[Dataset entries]
BEGIN

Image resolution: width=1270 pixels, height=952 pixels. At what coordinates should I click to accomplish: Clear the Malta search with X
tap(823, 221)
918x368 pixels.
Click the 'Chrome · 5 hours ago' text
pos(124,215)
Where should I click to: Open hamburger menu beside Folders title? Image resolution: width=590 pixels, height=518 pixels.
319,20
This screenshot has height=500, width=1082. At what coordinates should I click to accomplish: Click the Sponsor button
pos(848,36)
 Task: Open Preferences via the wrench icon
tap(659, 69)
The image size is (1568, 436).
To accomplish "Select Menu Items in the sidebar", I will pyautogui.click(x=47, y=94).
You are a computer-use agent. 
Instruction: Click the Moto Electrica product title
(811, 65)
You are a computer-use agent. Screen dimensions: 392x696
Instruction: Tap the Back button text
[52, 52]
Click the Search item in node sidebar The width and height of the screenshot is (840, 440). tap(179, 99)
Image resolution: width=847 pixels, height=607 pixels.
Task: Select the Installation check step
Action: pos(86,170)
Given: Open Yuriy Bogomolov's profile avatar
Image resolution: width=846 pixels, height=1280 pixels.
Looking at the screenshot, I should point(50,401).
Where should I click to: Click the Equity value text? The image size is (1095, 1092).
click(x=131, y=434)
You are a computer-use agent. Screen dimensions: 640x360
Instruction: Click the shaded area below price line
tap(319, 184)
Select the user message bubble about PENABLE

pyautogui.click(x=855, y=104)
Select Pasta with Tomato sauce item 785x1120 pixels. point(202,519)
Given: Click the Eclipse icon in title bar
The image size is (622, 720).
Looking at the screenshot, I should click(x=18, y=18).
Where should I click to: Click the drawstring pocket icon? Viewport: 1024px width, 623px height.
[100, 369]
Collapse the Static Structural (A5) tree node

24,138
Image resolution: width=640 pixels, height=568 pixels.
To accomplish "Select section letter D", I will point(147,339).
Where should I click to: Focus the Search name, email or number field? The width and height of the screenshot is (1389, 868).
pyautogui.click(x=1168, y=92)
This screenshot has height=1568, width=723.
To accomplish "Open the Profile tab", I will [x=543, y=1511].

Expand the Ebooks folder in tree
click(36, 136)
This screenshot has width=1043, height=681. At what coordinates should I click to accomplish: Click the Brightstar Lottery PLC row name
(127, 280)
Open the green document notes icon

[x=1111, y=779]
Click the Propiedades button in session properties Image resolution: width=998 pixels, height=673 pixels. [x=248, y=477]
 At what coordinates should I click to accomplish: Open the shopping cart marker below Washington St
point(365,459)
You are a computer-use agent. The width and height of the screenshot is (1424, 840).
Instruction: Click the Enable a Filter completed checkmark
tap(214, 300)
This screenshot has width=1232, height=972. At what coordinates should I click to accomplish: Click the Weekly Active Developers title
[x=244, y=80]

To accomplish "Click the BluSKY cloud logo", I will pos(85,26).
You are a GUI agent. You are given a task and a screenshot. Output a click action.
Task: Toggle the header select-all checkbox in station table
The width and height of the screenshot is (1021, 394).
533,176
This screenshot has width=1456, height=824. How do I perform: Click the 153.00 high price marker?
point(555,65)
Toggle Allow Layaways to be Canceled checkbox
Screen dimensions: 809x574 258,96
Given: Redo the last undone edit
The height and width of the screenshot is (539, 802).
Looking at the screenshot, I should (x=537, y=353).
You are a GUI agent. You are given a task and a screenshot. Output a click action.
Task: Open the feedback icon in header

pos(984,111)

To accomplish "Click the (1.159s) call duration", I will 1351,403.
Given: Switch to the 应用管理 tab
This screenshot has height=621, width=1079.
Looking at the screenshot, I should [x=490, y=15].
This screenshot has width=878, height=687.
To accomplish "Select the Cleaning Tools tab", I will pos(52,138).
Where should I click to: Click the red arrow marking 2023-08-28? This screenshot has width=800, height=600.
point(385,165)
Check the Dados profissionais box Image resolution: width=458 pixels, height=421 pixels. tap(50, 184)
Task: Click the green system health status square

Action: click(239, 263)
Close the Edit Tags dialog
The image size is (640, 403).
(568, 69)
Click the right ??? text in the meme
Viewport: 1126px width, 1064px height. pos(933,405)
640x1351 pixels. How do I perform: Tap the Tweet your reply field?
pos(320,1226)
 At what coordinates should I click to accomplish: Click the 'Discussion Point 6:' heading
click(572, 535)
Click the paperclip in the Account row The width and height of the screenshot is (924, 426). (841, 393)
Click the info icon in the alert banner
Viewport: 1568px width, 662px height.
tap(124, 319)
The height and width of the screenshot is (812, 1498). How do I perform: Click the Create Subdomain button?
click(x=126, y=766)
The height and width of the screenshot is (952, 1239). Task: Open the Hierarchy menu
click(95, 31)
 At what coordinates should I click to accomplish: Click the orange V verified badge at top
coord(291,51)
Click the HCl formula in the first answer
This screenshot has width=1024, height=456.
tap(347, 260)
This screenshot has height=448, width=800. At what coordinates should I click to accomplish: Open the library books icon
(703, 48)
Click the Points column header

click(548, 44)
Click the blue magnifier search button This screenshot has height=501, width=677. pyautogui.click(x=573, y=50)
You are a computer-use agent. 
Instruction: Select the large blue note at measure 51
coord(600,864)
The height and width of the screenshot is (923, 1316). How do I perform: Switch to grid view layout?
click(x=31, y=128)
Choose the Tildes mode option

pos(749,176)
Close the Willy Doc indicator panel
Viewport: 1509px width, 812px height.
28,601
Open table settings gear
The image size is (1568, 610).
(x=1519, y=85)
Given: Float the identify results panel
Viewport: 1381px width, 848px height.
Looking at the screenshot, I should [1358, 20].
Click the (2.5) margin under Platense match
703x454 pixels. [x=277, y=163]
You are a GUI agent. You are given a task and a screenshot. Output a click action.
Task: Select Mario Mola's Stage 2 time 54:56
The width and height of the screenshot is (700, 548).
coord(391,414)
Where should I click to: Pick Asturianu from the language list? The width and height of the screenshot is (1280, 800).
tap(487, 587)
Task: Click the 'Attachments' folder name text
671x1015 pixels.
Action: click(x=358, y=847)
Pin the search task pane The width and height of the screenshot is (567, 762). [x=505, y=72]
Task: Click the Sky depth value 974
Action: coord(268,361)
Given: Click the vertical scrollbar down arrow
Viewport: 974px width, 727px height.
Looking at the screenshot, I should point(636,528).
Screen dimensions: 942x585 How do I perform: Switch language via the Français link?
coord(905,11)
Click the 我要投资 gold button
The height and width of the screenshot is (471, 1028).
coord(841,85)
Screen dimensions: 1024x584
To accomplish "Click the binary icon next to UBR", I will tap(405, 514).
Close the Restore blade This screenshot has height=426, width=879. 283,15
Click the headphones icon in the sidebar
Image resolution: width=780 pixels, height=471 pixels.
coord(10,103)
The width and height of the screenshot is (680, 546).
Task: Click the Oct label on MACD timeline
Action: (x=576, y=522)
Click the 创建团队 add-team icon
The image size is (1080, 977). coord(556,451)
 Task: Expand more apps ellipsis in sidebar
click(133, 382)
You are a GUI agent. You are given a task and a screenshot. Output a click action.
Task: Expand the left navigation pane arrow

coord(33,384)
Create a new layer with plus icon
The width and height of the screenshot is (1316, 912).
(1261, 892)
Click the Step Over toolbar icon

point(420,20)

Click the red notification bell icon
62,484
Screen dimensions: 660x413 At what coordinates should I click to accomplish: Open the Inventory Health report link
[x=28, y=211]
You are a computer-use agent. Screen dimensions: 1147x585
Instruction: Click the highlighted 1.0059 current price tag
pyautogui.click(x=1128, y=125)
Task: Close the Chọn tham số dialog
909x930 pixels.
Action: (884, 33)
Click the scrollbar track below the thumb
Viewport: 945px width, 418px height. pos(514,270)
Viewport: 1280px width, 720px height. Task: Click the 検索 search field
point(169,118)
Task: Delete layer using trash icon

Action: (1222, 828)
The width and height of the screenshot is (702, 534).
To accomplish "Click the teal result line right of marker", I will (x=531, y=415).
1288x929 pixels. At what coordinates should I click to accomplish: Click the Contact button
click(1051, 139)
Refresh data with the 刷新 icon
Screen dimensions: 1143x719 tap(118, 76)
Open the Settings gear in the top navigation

END

Would you output the lines from the one that contains "1288x929 pixels. At" to the end of the data, both ends included, exactly as they appear?

# RESPONSE AREA:
1288x929 pixels. At what coordinates should I click to accomplish: Click the Contact button
click(1051, 139)
Refresh data with the 刷新 icon
Screen dimensions: 1143x719 tap(118, 76)
Open the Settings gear in the top navigation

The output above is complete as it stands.